Keep only the lines that hold the string "each", filtering out the rest of the entries below.

Entries supplied

*** Block opens ***

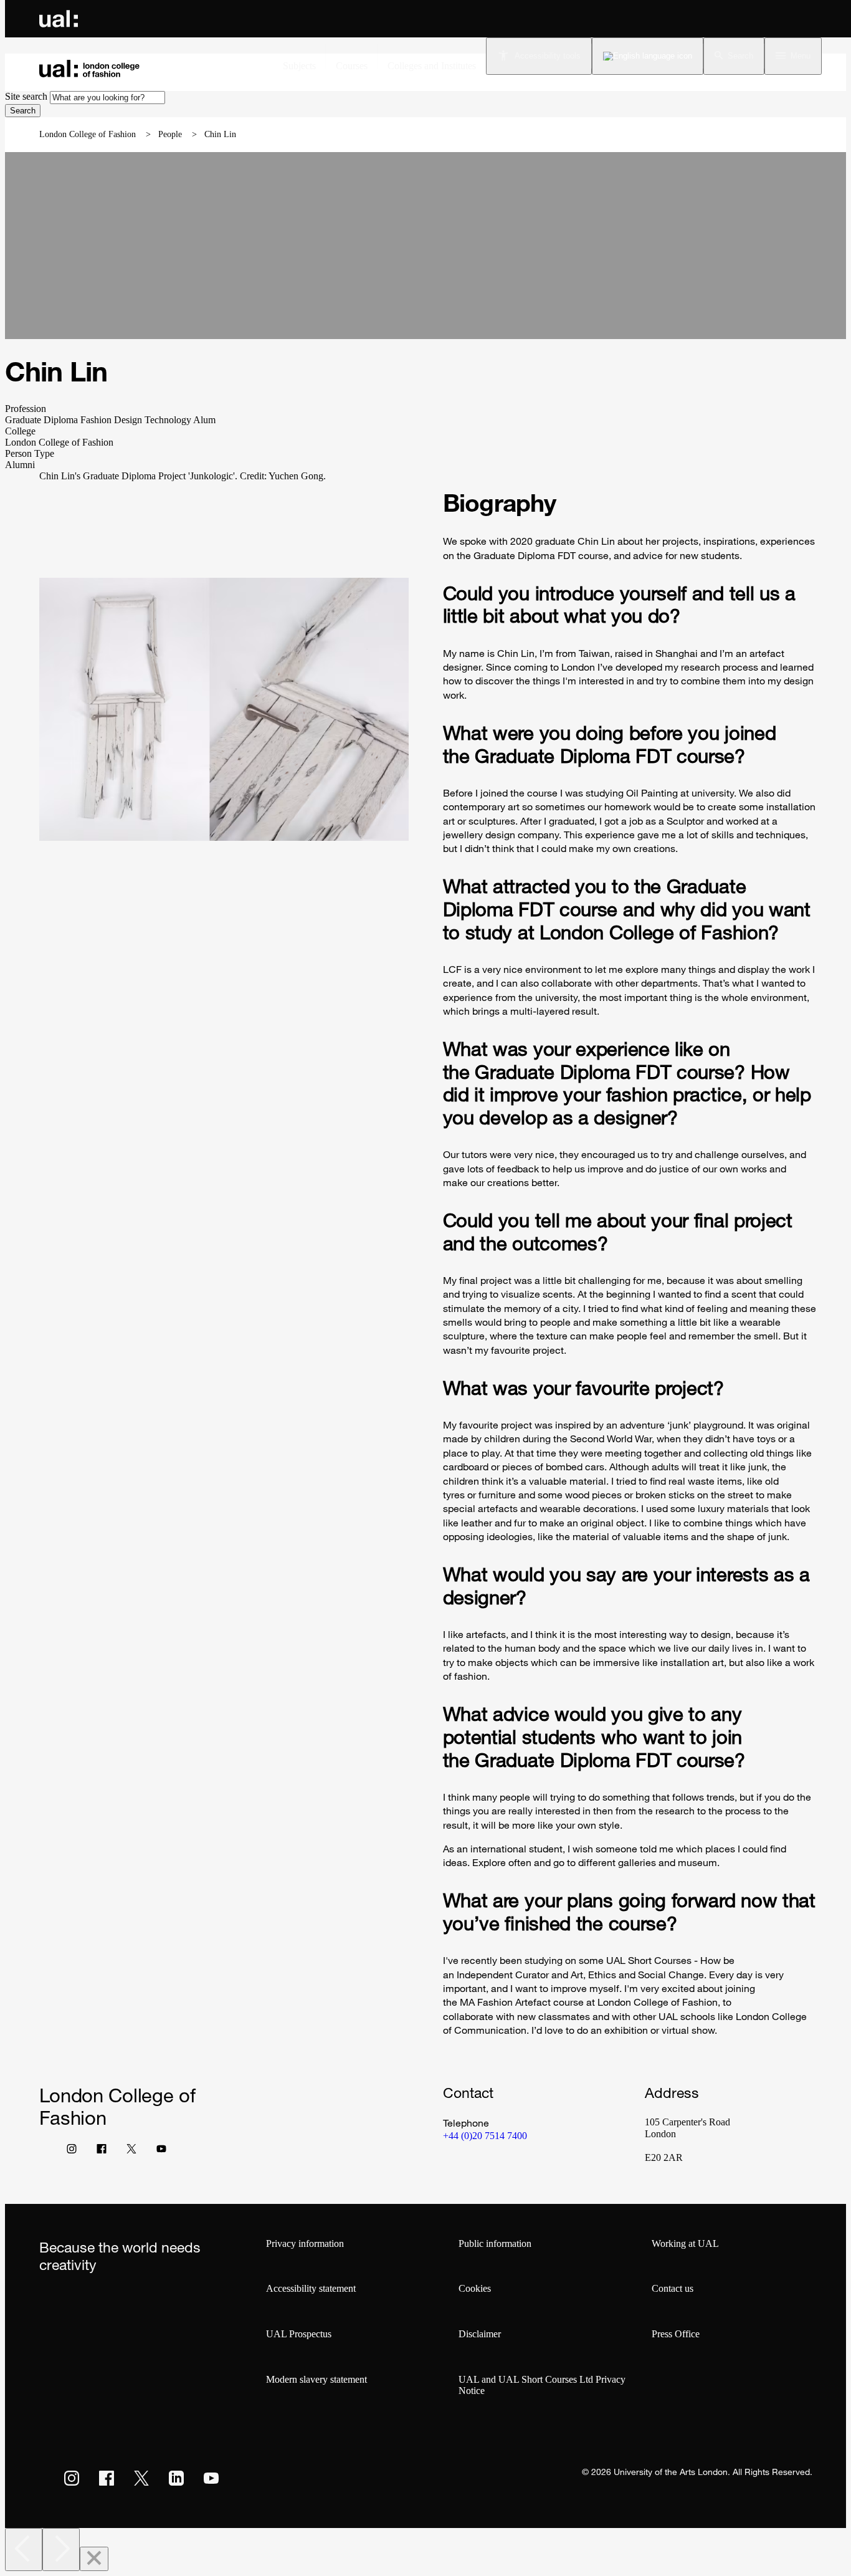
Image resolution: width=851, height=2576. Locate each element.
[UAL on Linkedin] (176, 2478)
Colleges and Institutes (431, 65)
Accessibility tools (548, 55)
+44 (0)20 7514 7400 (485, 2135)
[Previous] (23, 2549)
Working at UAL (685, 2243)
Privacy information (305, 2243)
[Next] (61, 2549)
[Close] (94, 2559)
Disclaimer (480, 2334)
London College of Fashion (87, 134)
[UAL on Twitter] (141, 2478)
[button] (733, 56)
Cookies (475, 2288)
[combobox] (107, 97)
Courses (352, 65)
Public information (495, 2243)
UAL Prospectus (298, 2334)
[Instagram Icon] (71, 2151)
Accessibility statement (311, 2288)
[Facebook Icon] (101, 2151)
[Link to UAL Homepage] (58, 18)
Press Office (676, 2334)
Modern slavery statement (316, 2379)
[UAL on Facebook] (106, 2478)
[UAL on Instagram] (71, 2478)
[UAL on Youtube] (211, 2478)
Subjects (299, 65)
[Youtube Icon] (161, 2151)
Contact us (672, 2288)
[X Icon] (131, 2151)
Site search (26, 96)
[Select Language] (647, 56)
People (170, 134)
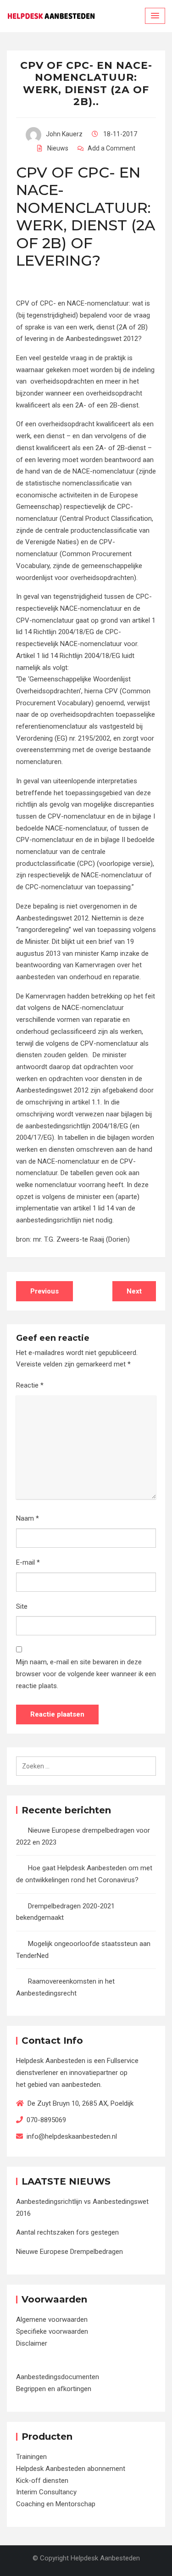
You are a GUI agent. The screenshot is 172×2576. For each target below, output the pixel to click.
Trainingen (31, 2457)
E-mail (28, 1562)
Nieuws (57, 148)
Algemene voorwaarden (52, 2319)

*** Block closes ***

Written response
Image resolution: width=851, height=2576. Locate each element.
You are a GUI agent. The screenshot is 172×2576. For each target below, output the pixel to click.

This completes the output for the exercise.